**SET EXERCISE:** Render these records as a numbered list with one entry per line, leaving out any blank lines.

========

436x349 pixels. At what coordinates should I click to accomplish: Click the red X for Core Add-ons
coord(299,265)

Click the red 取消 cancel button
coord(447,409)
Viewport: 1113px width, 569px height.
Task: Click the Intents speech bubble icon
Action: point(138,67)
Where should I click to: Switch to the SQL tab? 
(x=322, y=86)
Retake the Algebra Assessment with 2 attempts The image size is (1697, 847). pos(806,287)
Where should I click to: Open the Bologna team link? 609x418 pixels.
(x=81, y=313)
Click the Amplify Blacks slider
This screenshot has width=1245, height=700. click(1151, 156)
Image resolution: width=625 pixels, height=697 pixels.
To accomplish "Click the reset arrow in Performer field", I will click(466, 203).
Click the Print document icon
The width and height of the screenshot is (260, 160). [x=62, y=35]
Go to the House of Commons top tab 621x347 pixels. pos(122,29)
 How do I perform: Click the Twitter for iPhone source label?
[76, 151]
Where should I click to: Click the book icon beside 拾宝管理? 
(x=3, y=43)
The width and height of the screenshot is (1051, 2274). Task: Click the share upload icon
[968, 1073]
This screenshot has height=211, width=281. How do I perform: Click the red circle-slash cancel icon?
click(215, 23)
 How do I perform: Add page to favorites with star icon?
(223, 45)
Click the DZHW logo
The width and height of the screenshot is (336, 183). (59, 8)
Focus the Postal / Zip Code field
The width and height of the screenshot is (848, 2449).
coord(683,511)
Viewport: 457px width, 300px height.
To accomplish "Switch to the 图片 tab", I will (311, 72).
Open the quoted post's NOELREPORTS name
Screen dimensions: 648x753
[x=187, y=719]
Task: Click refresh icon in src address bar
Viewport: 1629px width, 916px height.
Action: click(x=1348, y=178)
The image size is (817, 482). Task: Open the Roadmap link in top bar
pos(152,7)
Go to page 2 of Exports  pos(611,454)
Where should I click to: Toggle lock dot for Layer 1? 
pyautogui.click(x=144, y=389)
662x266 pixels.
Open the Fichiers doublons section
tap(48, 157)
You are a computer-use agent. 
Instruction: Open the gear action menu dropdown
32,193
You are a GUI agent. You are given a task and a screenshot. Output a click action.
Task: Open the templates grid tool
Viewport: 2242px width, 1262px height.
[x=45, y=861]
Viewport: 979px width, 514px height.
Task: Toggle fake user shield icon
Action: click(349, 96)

========

**CORRECT ANSWER:**
1. 436x349 pixels. At what coordinates should I click to accomplish: Click the red X for Core Add-ons
2. coord(299,265)
3. Click the red 取消 cancel button
4. coord(447,409)
5. Viewport: 1113px width, 569px height.
6. Task: Click the Intents speech bubble icon
7. Action: point(138,67)
8. Where should I click to: Switch to the SQL tab? 
9. (x=322, y=86)
10. Retake the Algebra Assessment with 2 attempts The image size is (1697, 847). pos(806,287)
11. Where should I click to: Open the Bologna team link? 609x418 pixels.
12. (x=81, y=313)
13. Click the Amplify Blacks slider
14. This screenshot has width=1245, height=700. click(1151, 156)
15. Image resolution: width=625 pixels, height=697 pixels.
16. To accomplish "Click the reset arrow in Performer field", I will click(466, 203).
17. Click the Print document icon
18. The width and height of the screenshot is (260, 160). [x=62, y=35]
19. Go to the House of Commons top tab 621x347 pixels. pos(122,29)
20.  How do I perform: Click the Twitter for iPhone source label?
21. [76, 151]
22. Where should I click to: Click the book icon beside 拾宝管理? 
23. (x=3, y=43)
24. The width and height of the screenshot is (1051, 2274). Task: Click the share upload icon
25. [968, 1073]
26. This screenshot has height=211, width=281. How do I perform: Click the red circle-slash cancel icon?
27. click(215, 23)
28.  How do I perform: Add page to favorites with star icon?
29. (223, 45)
30. Click the DZHW logo
31. The width and height of the screenshot is (336, 183). (59, 8)
32. Focus the Postal / Zip Code field
33. The width and height of the screenshot is (848, 2449).
34. coord(683,511)
35. Viewport: 457px width, 300px height.
36. To accomplish "Switch to the 图片 tab", I will (311, 72).
37. Open the quoted post's NOELREPORTS name
38. Screen dimensions: 648x753
39. [x=187, y=719]
40. Task: Click refresh icon in src address bar
41. Viewport: 1629px width, 916px height.
42. Action: click(x=1348, y=178)
43. The image size is (817, 482). Task: Open the Roadmap link in top bar
44. pos(152,7)
45. Go to page 2 of Exports  pos(611,454)
46. Where should I click to: Toggle lock dot for Layer 1? 
47. pyautogui.click(x=144, y=389)
48. 662x266 pixels.
49. Open the Fichiers doublons section
50. tap(48, 157)
51. You are a computer-use agent. 
52. Instruction: Open the gear action menu dropdown
53. 32,193
54. You are a GUI agent. You are given a task and a screenshot. Output a click action.
55. Task: Open the templates grid tool
56. Viewport: 2242px width, 1262px height.
57. [x=45, y=861]
58. Viewport: 979px width, 514px height.
59. Task: Toggle fake user shield icon
60. Action: click(349, 96)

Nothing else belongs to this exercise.